The study, published in the scientific journal Aquatic Toxicology, indicated female tadpoles swimming in water containing the progestogen levonorgestrel are subject to abnormal ovarian and oviduct development, resulting in adult sterility, the university said in a release.
Many medicines consumed by people are released into the environment through sewage systems and different kinds of progestogens -- hormonal preparations usually prescribed for contraceptives, cancer treatment and to ease menopausal discomfort in women -- have been identified in waterways in a number of countries.
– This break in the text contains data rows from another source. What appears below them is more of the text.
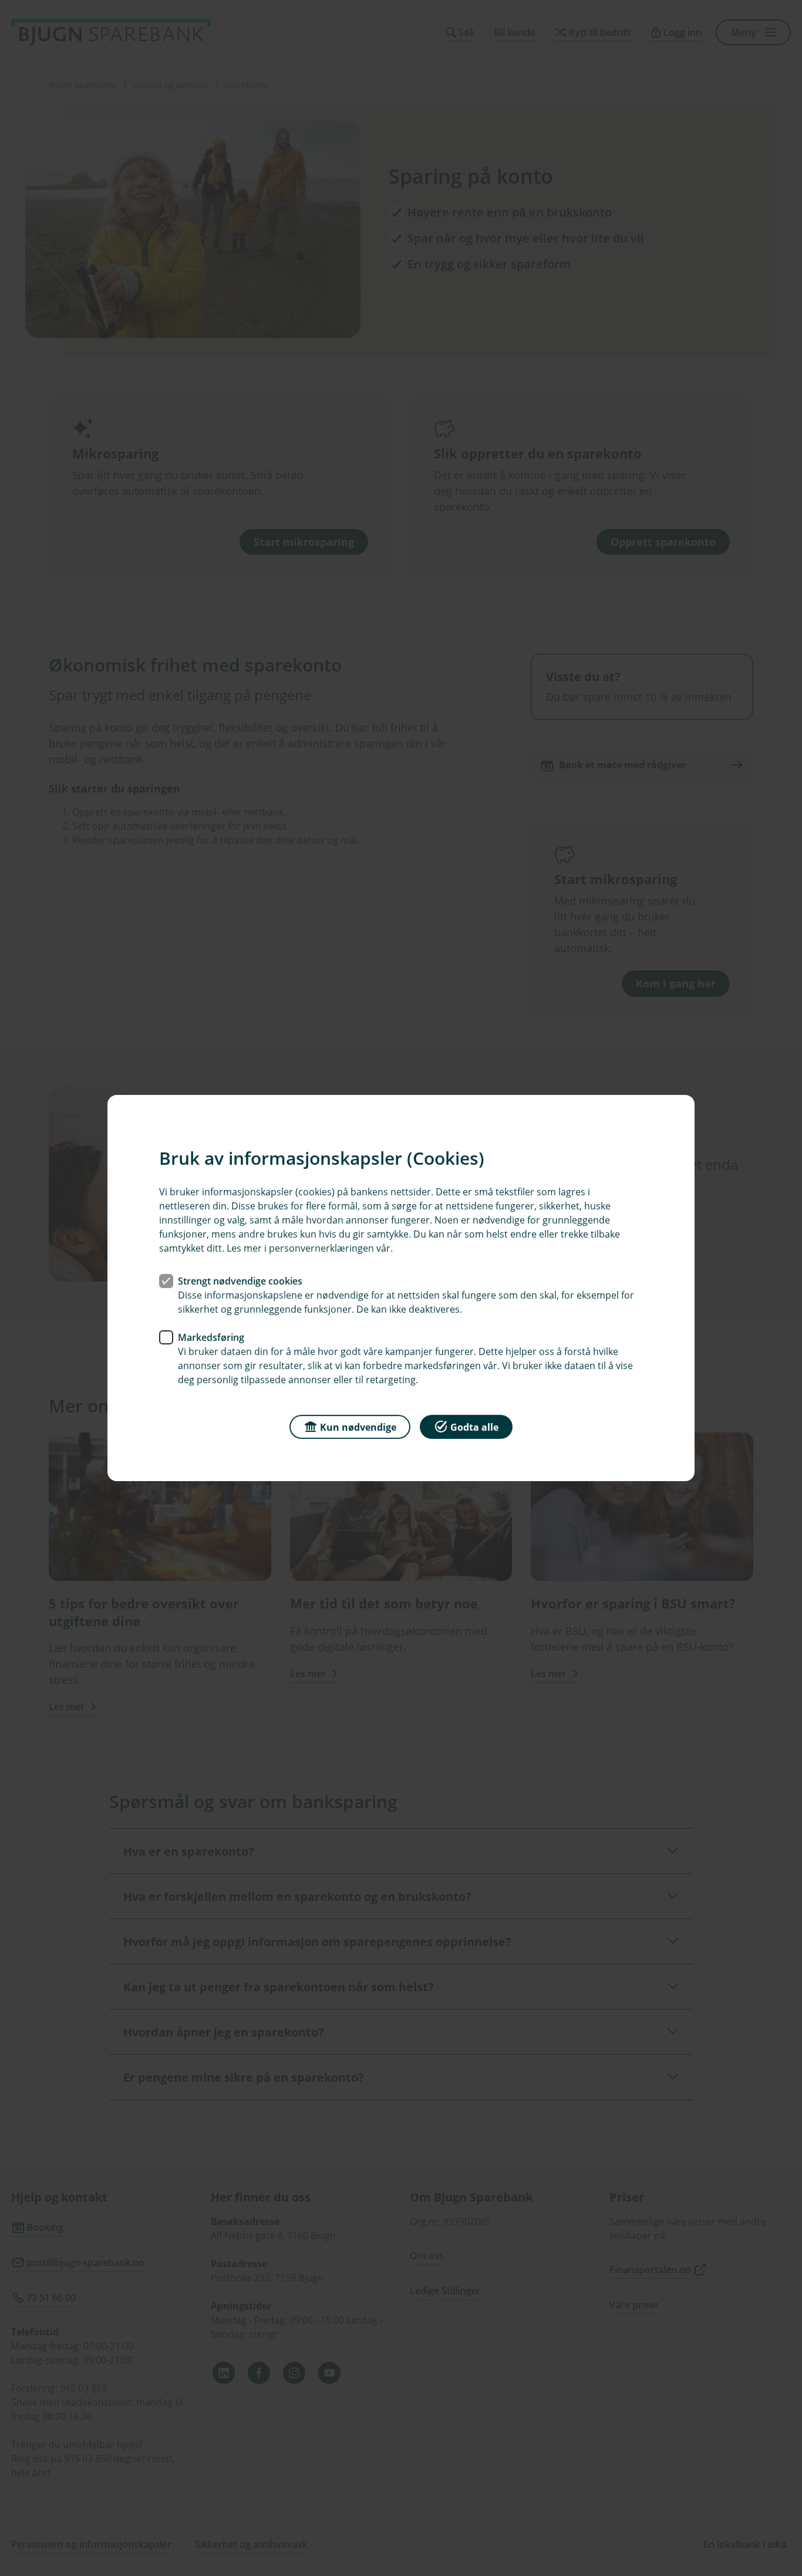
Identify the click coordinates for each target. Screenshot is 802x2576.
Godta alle (474, 1427)
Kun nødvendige (358, 1427)
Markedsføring (211, 1337)
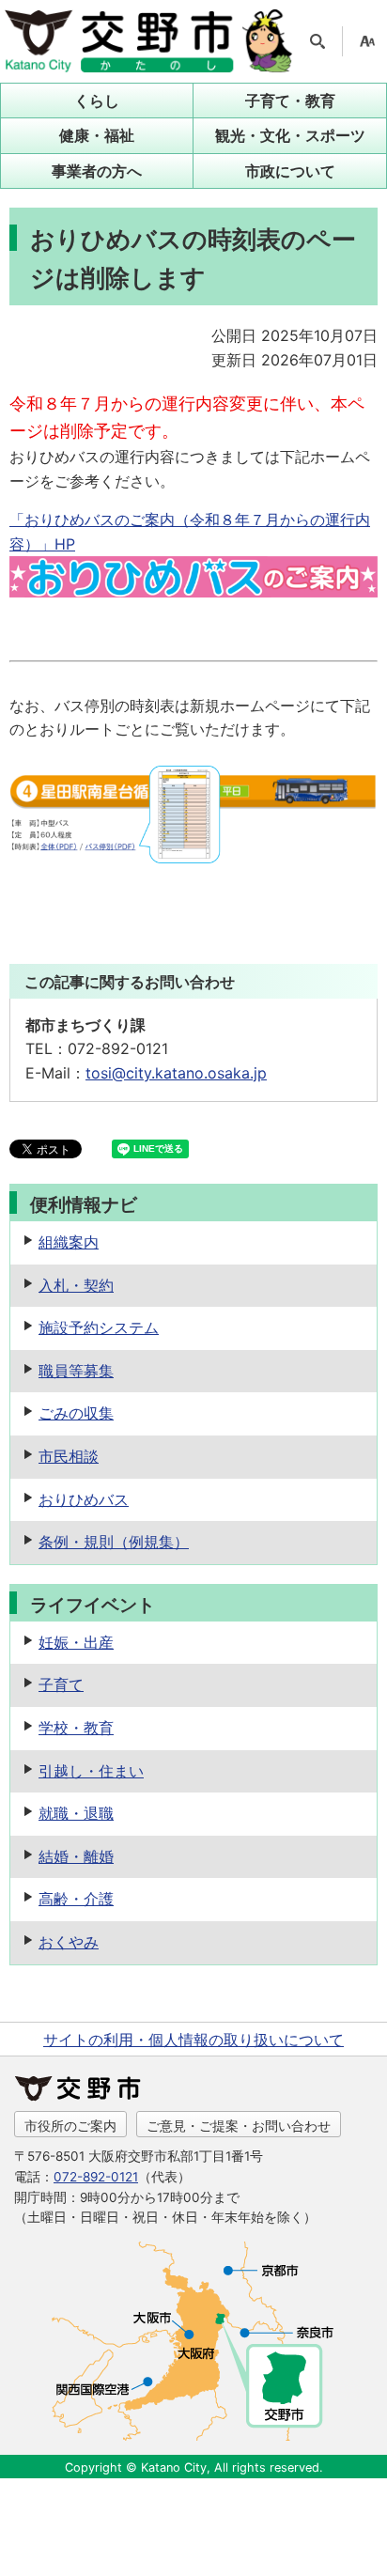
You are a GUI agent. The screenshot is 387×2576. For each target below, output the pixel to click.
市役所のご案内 (70, 2126)
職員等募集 (76, 1370)
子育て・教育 (290, 100)
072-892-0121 (96, 2176)
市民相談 (69, 1456)
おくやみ (69, 1941)
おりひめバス (84, 1499)
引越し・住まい (91, 1770)
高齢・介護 (76, 1898)
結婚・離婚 (76, 1856)
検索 (317, 41)
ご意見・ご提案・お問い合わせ (239, 2126)
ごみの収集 (76, 1413)
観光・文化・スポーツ (290, 135)
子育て (61, 1684)
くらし (96, 100)
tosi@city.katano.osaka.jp (176, 1072)
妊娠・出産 (76, 1642)
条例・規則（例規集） (114, 1541)
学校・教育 (76, 1727)
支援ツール (367, 41)
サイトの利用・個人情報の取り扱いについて (193, 2039)
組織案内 (69, 1242)
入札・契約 (76, 1285)
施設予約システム (99, 1327)
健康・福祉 (96, 135)
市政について (290, 171)
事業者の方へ (97, 171)
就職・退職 (76, 1813)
Uppsala University associate professor Cecilia Berg and doctoral student Moa Kvarnryd in the Department of Environmental Toxicology showed that levonorgestrel can cause sterility in female frogs at concentrations not much higher than those normally measured in the environment. The research group is part of MistraPharma, one of the largest global research networks focusing on pharmaceuticals and the environment.
Female tadpoles in water containing low concentrations of levonorgestrel showed a greater proportion of immature ovarian egg cells and lacked oviducts, entailing sterility, the university said. The frog's reproductive organs begin developing in the tadpole stage.
The findings show the importance of studying how pharmaceuticals affect animals in the environment, researchers said.
"The findings represent important initial evidence that an environmental progestogen can adversely affect frogs," Berg said. "Our findings show that pharmaceuticals other than estrogen can cause permanent damage to aquatic animals exposed during early life stages."